Vous avez également eu l'occasion de défendre les couleurs de votre pays?

C.N. : J'ai aussi joué en sélection au début mais la fédération ne fonctionne pas bien. Cela fait quelques années que l'on n'arrive pas à participer aux compétitions internationales. La fédération et le ministère camerounais ne parviennent pas à trouver de terrain d'entente... Donc on ne peut pas mettre d'équipe en place. C'est dommage parce qu'il y a beaucoup de joueurs camerounais qui jouent en France, à un bon niveau, que ce soit en Pro D2 ou en Fédérale 1. Nous avons la possibilité de construire une belle équipe mais il faut que les instances dirigeantes suivent.

Vous êtes encore jeune (27 ans) mais est-ce que vous avez déjà commencé à réfléchir à votre après-carrière ?

C.N. : C'est vrai que l'après-carrière n'est pas pour tout de suite mais j'y pense quand même. La fédération camerounaise de rugby a besoin qu'une nouvelle génération arrive et fasse bouger les choses. Aujourd'hui, ils n'ont pas les compétences. Il n'y a aucune éducation rugbystique au Cameroun. Il faut que des formations soient mises en place pour que tout ça devienne un peu plus professionnel. Donc pourquoi pas (sic) travailler pour la fédération quand j'arrêterai de jouer. Cela fait partie de mes projets, même si on n'en est pas encore là. Ce qui est sûr, c'est que j'ai envie de transmettre, de partager ce que j'ai appris avec les jeunes joueurs camerounais. Et puis j'ai commencé le rugby là-bas, j'aimerais bien finir là-bas aussi, boucler la boucle.

Avez-vous déjà débuté des démarches en ce sens ?

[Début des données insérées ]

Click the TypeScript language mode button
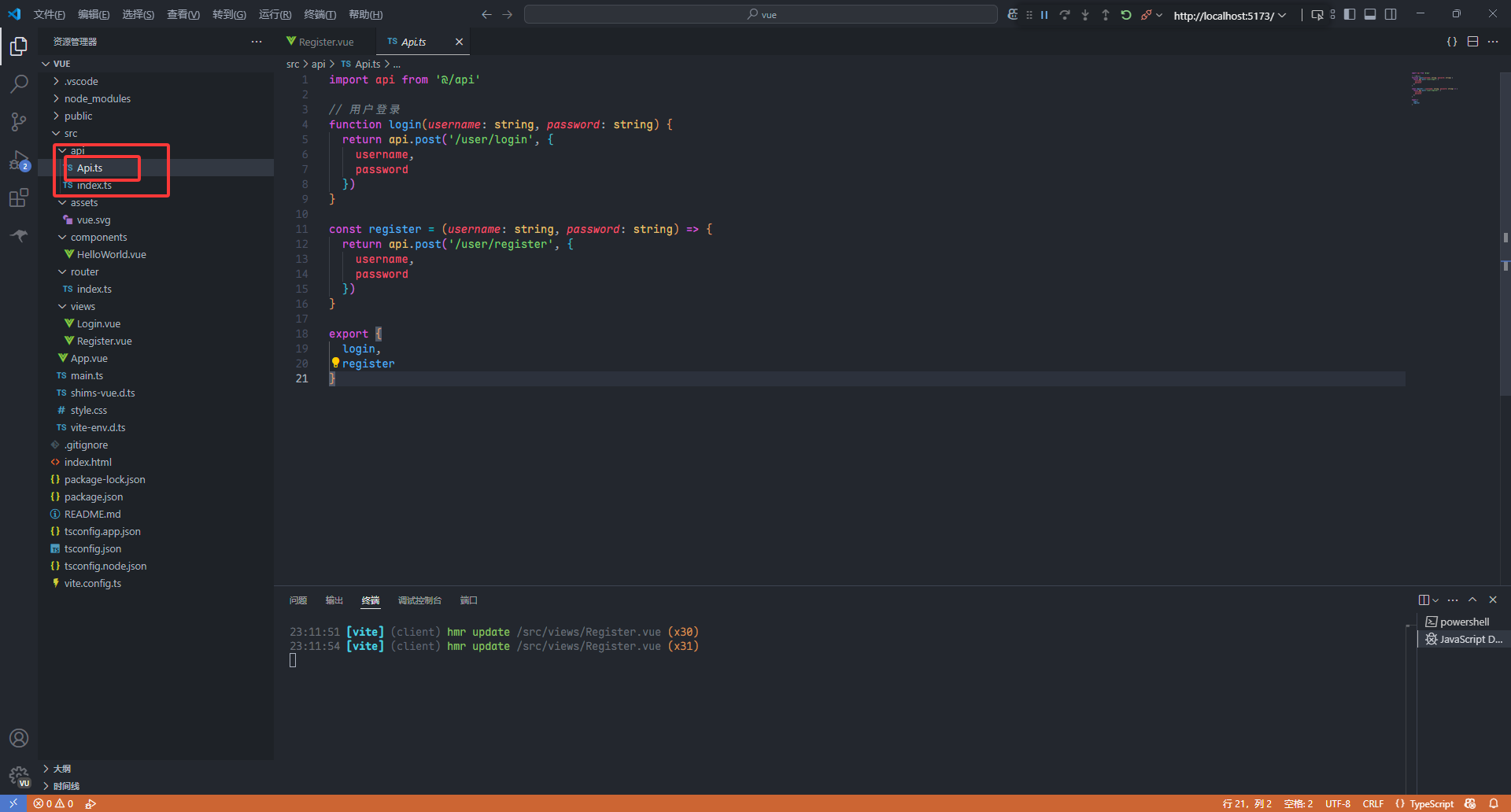Image resolution: width=1511 pixels, height=812 pixels. (x=1431, y=803)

C.N. : Je rentre déjà au Cameroun chaque année pendant les trêves et je parle de mon expérience. Mais avant de penser à l'après-carrière, la priorité est de maintenir Oyonnax en Top 14 cette saison, avant, pourquoi pas, de viser un peu plus haut l'année prochaine. Je suis très content à Oyonnax, j'ai la confiance des entraîneurs et du président.